Cyclohexylmethylphosphonofluoridate (CMPF) is an organophosphate cholinesterase inhibitor with military significance. The purpose of these studies was 1) to determine the acute toxicity of CMPF in the male rhesus monkey, 2) to evaluate the efficacy of pyridostigmine (PYR) pretreatment plus atropine and oxime (2-PAM or H16) treatment, and 3) to evaluate the pathological consequences of acute poisoning. An i.m. LD50 of CMPF was estimated using an up-and-down dose selection procedure and 12 animals. The 48-h and 7-day LD50 was 46.6 micrograms/kg, i.m. In the protection experiments, pyridostigmine (0.3-0.7 mg/kg/24 h) was administered by surgically implanted osmotic minipumps for 3-12 days resulting in 21-65% inhibition of erythrocyte acetylcholinesterase activity.
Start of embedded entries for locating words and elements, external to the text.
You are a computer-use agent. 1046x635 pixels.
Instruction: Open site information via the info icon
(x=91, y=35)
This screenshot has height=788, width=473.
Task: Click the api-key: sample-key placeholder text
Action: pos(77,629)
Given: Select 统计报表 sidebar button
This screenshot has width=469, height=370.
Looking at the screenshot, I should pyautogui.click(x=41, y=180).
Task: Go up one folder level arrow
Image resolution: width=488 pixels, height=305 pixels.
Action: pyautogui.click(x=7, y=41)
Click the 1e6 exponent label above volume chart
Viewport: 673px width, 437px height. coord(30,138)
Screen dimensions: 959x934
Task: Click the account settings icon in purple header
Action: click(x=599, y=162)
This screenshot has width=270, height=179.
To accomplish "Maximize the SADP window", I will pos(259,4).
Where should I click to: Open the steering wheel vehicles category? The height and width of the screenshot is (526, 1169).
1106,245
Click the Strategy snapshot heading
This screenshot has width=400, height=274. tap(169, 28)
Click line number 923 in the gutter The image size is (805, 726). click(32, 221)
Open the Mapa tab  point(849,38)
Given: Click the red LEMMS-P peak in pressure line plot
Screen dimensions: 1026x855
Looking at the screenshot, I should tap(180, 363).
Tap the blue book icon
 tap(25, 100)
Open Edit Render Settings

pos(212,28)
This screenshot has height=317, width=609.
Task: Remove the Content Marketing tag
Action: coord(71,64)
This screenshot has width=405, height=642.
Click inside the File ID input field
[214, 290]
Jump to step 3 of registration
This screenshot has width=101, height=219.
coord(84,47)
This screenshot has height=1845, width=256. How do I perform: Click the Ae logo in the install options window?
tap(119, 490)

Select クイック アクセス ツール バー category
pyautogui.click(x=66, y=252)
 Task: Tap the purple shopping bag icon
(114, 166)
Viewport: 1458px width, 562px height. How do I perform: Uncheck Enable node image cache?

Animals were challenged with 5 x L50 CMPF (233 micrograms/kg) and treated with atropine (0.4 mg/kg) and either 2-PAM (25.7 mg/kg) or HI6 (37.8 mg/kg) at the onset of signs or 1 min after challenge. Osmotic pumps were removed within 30 min after agent challenge. Pyridostigmine, atropine, and either 2-PAM or H16 were completely effective against CMPF, saving ten of ten animals in each group. In comparison, three of five animals challenged with 5 x LD50 of soman and treated with atropine and 2-PAM survived 7 days. The primary histologic lesions in the acute toxicity group were neuronal degeneration/necrosis and spinal cord hemorrhage. The CMPF treated groups (total of 20 animals) had minimal nervous system changes with no significant lesion difference resulting from the different oxime therapies. The primary non-neural lesions were degenerative cardiomyopathy and skeletal muscle degeneration which occasionally progressed to necrosis and mineralization.